== Gösterilen metin

MİSLAND çok büyük gelişmelere gebe… MİSAŞ Yönetim Kurulu Başkanı Nihat Demirbağ ile Mart ayında açıklanacak bu yenilikleri ve MİSLAND hakkında kamuoyunda dillendirilen iddiaları konuştuk.
MİSLAND’DA NELER OLUYOR?
Başkan Mart ayı tüm iddialara cevap olacak diyor. Peki, Mart’ta MİSLAND’da neler oluyor? Başkan bu konuda sır vermiyor ama heyecanı MİSLAND projesini ilk duyurduğu günkü gibi… Elazığ’a 70 milyon TL’lik bir yatırım olan MİSLAND’ın ilimize daha neler kazandırabileceğini o gün göreceksiniz diyor Nihat Demirbağ. Hayallerini hep Elazığ’ın gelişmesi üzerine kurduğunu belirten Nihat Demirbağ “bu hayallerimiz Mart’ta hayat bulmaya başlıyor, Elazığ’ın gözü aydın” dedi.Nihat Bey, basınla eskiden çok iç içe olduğunuz halde yaklaşık üç yıldır basından uzak duruyorsunuz. Öncelikle bunun sebebini öğrenerek sohbetimize başlayalım mı?
Benim için fark etmez. Nereden derseniz oradan başlar orada bitiririz. Sorunuzun cevabına gelince, en kısa cevabı şu üç şeydir:
Birincisi 2009 yılında ABD’den başlayan ve AB üyeleri ülkelerinin bir kısmını da saran ekonomik krizin bizim yatırırımıza da etki etmesidir. Yani AVM’nin krizden etkilenerek dolmaması.
İkincisi, yönetim kurulumuzun basına sık sık çıkmamın uygun olmadığını düşünmeleri, Elazığ’ın küçük bir yer olduğunu, kıskanma ve hasetlere yol açılmaması gerektiğini söylemeleri.
Üçüncüsü ise ve benim için en önemli olan ise Başkanlık makamının sorumluluk makamı olduğunu, bu sebeple kriz döneminde yangını söndürmekle uğraşmam gerektiğini, tüm çalışmalarımızı, dikkatimizi ve zamanımızı krizi sağ salim atlatmak için ayırmak gerektiğini düşünmemden dolayıdır.
Çünkü 3 ayrı şirkette 940 ortağın sorumluluğu ve Elazığ’a yapılmış en büyük yatırımın sorumluluğu şehrin geleceği için de önem arz ettiğinden sizlerden bir müddet uzak kaldık.
Yakın zamanda 3 ayrı TV’de çıkıp açık yüreklilikle tüm soruları yanıtladınız. Ayrıca yerel basında bugünlerde MİSLAND’da değişikliğe hazır olun mesajı veriliyor. Bu konuyu açabilir miyiz?

====
== Çıkarılan bilgiler

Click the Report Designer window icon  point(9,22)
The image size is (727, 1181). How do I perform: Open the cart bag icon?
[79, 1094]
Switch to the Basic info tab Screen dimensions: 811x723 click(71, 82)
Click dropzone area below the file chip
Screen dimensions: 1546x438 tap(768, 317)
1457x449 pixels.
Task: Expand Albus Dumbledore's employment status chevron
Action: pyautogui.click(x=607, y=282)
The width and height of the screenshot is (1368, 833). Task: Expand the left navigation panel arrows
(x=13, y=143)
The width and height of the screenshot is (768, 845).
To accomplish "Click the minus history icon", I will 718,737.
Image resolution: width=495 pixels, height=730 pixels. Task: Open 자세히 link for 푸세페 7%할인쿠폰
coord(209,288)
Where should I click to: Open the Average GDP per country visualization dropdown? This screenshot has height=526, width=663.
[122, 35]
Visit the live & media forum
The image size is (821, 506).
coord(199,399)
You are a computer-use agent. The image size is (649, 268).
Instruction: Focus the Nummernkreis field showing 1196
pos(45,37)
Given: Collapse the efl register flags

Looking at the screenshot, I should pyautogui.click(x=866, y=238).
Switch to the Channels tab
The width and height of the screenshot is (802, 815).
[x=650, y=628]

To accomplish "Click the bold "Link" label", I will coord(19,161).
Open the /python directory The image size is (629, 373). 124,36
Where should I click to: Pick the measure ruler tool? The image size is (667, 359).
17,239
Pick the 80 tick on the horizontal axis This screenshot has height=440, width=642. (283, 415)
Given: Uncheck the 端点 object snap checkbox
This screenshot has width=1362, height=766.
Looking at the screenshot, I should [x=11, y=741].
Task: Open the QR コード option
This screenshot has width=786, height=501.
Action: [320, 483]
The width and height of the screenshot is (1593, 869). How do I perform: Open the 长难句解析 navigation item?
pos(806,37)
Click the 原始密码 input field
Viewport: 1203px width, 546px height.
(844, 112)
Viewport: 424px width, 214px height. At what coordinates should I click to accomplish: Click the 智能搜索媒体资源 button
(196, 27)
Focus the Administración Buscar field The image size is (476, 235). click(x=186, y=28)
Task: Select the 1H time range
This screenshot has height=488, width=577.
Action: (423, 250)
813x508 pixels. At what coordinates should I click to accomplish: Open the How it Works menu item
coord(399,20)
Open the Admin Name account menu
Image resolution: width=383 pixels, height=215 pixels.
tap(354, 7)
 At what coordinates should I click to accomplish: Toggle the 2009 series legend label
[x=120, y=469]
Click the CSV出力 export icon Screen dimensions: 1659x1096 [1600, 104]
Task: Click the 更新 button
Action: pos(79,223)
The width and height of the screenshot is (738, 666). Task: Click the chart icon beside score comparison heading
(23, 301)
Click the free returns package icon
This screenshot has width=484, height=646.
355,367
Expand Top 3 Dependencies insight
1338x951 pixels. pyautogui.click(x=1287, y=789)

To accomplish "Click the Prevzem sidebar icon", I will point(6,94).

====

** Kısa alıştırma 1 **
MİSLAND röportajına göre MİSLAND, Elazığ'a kaç liralık bir yatırımdır?
** Kısa alıştırma 2 **
MİSLAND röportajına göre şu ifadeler doğru mu? (a) Nihat Demirbağ, MİSAŞ Yönetim Kurulu Başkanıdır. (b) Ekonomik kriz 2009 yılında Japonya'dan başlamıştır. (c) Üç ayrı şirkette 490 ortak bulunmaktadır.
** Kısa alıştırma 3 **
MİSLAND röportajını kaldığı yerden sürdürün.
Öğelerin bununla hiçbir ilgisi yoktur.

** Alıştırma cevabı 1 **
70 milyon TL'lik bir yatırımdır.

** Alıştırma cevabı 2 **
(a) Evet: "MİSAŞ Yönetim Kurulu Başkanı Nihat Demirbağ"
(b) Hayır: "2009 yılında ABD’den başlayan"
(c) Hayır: "3 ayrı şirkette 940 ortağın sorumluluğu"

** Alıştırma cevabı 3 **
Basından
uzak durduğum dönemde, özellikle 2009 ve 2010 yıllarında şirketimiz hakkında
çok değişik dedikodular çıkmaya ve konuşulmaya başlandı. Öyle ki battığımızdan
tutun, kaçtığımıza kadar, hatta ve hatta MİSLAND’ın kapandığına kadar acımasız
ve asılsız söylentiler çıktı. Ben de TV’lere çıkarak bunların gerçek olmadığını
ve işimin başında olduğumu, şirketimizin mal varlığının banka ekspertiz
değeriyle durumunu, toplam borcumuzun mal varlığımızın %10’undan daha az olduğunu,
MİSLAND’ın ilk günden beri aralıksız açık olduğunu ve çalıştığını anlattım. Basından
uzak durduğumuz bu üç yılda yapmış olduğumuz çalışmaların meyvelerini almaya
hazırlanıyoruz. Bu konuda çok ciddi kurum ve kuruluşlarla defalarca
görüşmelerimiz oldu. Nihayetinde bizlere ve Elazığ’a çok faydalı olacak
projeler hazırladık ve alt yapılarını tamamladık. Bu projelerimizden birini de
17 Mart’ta yapacağımız basın toplantısıyla Elazığ kamuoyuna duyurmaya
hazırlanıyoruz. Bu konuda fazla bir ipucu vermeyelim hep birlikte 17 Mart’ı
bekleyelim isterseniz.
Elazığ’a
MİSLAND’la 70 trilyon yatırım yaparak, Elazığ’ın çehresini değiştirdiniz? Peki,
MİSLAND hak ettiği değeri görüyor mu?
Ben hayallerimi hep Elazığ’ın gelişmesi üzerine kuruyorum. MİSLAND da bu hayallerden biriydi ve artık gerçek olarak karşımızda duruyor. İlimize hizmet ediyor. MİSLAND projemiz hem yurt içinde hem de yurt dışında özellikle sektör tarafından gerçekten çok iyi tanınıyor. Tam bir marka oldu. MİSLAND Elazığ’a en net tabiriyle nefes aldırmıştır.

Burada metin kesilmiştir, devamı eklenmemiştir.